The Blade Artist was published by Jonathan Cape in 2016 and performs perhaps the most surprising transformation in Welsh’s entire body of work: it takes Francis Begbie — the terrifying, randomly violent psychopath of Trainspotting and Porno — and reimagines him as Jim Francis, a successful sculptor living in Santa Barbara, California, with an American wife and two young daughters.
The novel’s central question is whether such transformation is possible: can a man whose entire identity was built on violence genuinely change? Welsh’s answer is complex. Jim Francis has changed — he is genuinely a loving husband and father, genuinely a serious artist, genuinely at peace — but the change is precarious. When he returns to Edinburgh for a funeral, the old world reaches for him: old enemies, old provocations, the social dynamics of the scheme that demand violent response. The novel tracks the tension between the new self and the old, between California and Leith, between art and violence.

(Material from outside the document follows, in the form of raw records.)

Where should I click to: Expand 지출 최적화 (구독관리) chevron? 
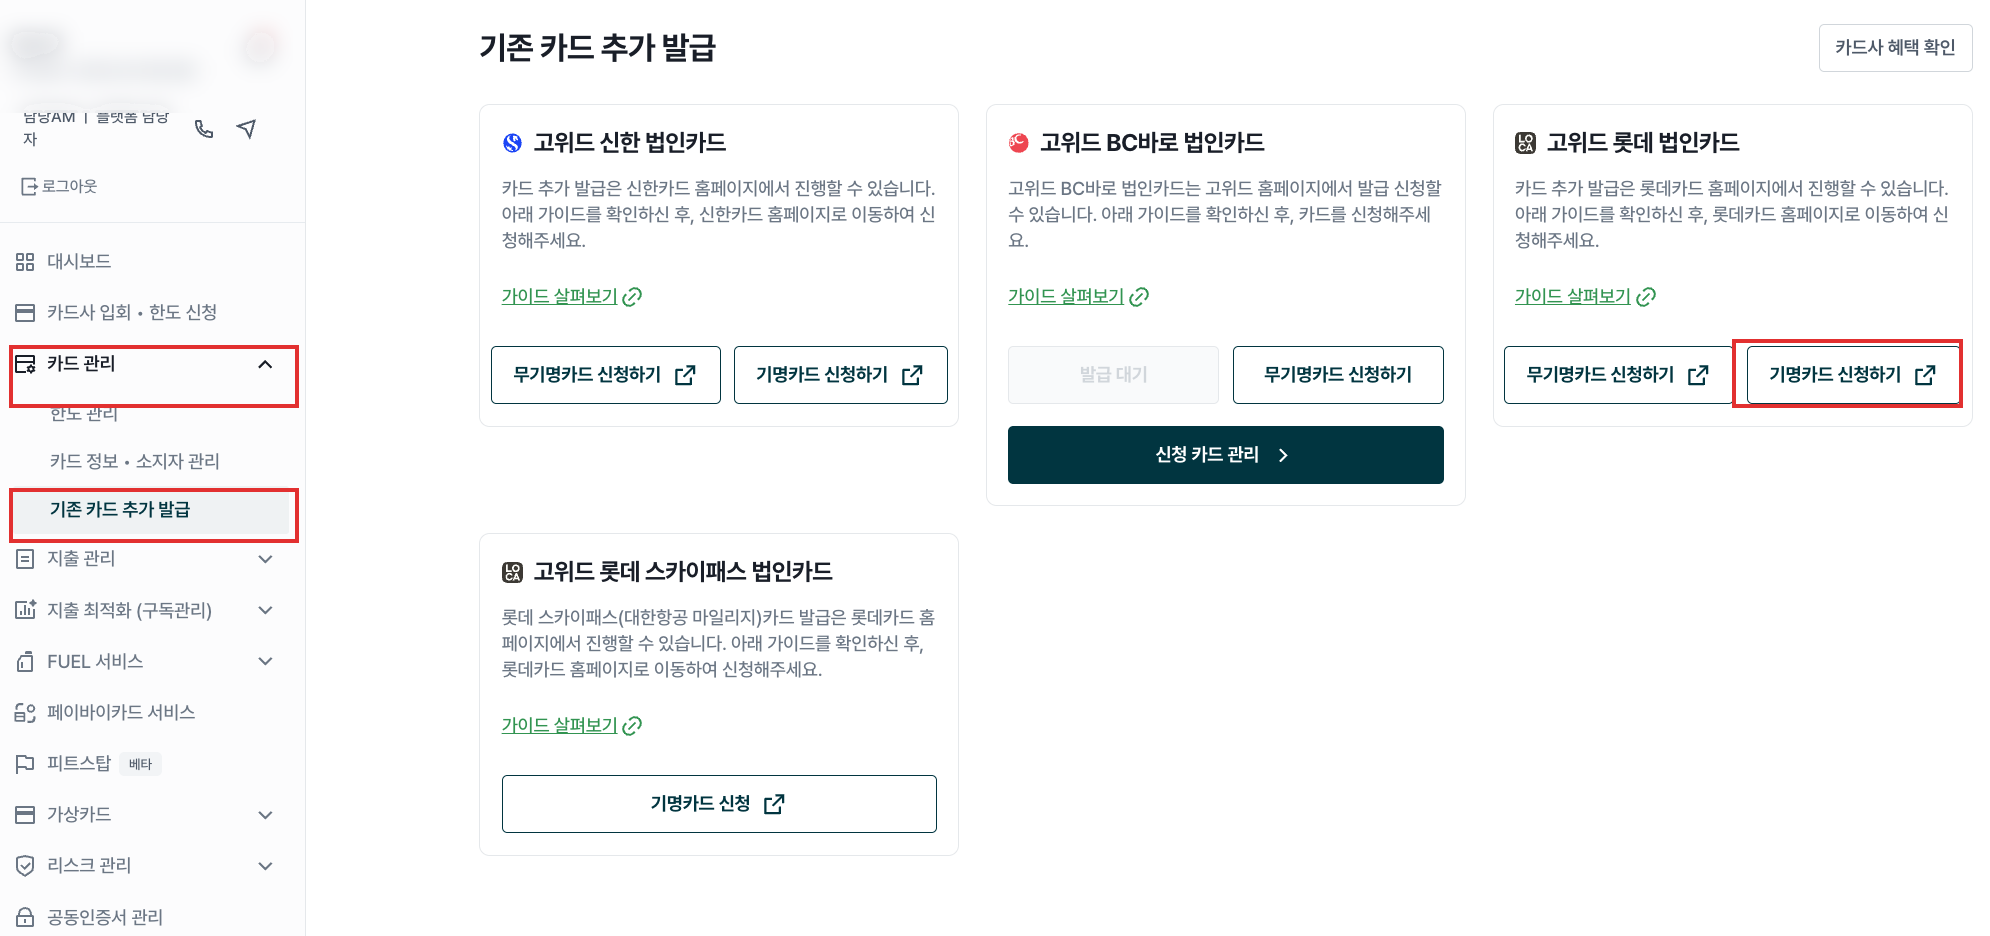click(265, 610)
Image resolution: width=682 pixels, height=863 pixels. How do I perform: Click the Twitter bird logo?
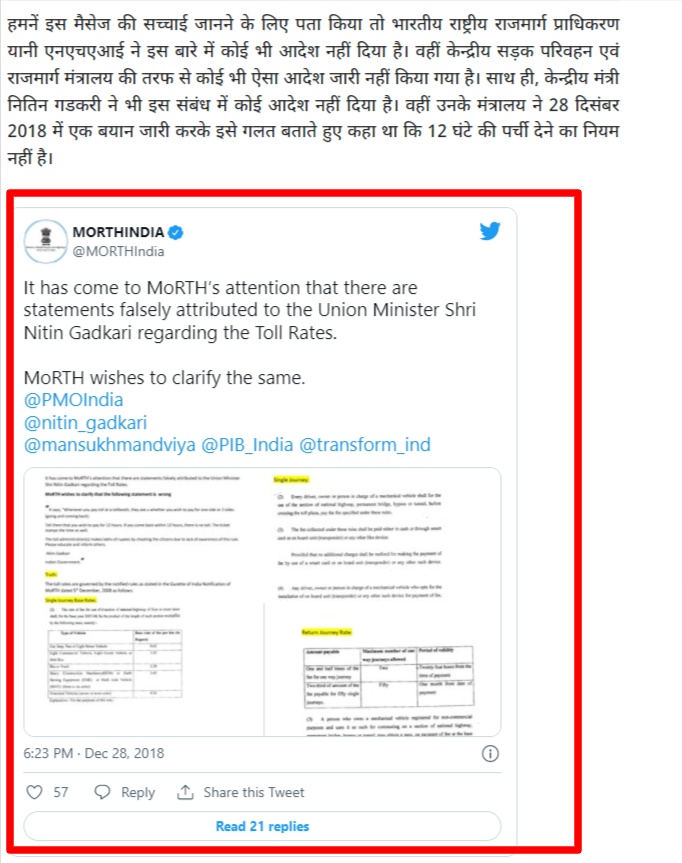(x=489, y=231)
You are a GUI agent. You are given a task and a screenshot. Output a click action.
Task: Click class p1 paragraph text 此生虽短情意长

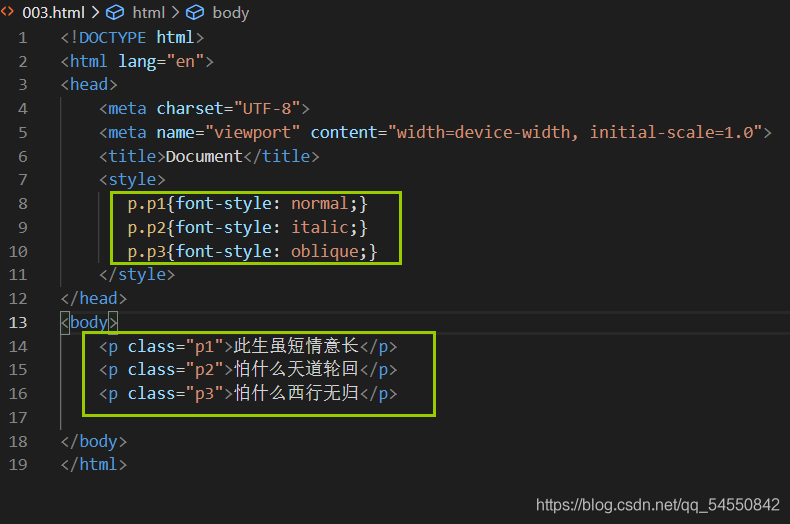[296, 346]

Welsh’s portrait of Begbie as artist is surprisingly convincing: the obsessive focus, the physical intensity, the controlled aggression that made him terrifying as a hard man are redirected into sculptural practice. The implication is that the energy was always there — what changed was its direction. The novel is also Welsh’s most sustained exploration of masculinity: what it means to be a man, what happens when the only available model of masculinity is violent, and whether other models can be constructed from within.
Collecting The Blade Artist
First edition (Jonathan Cape, London, 2016): Cloth binding, dust jacket.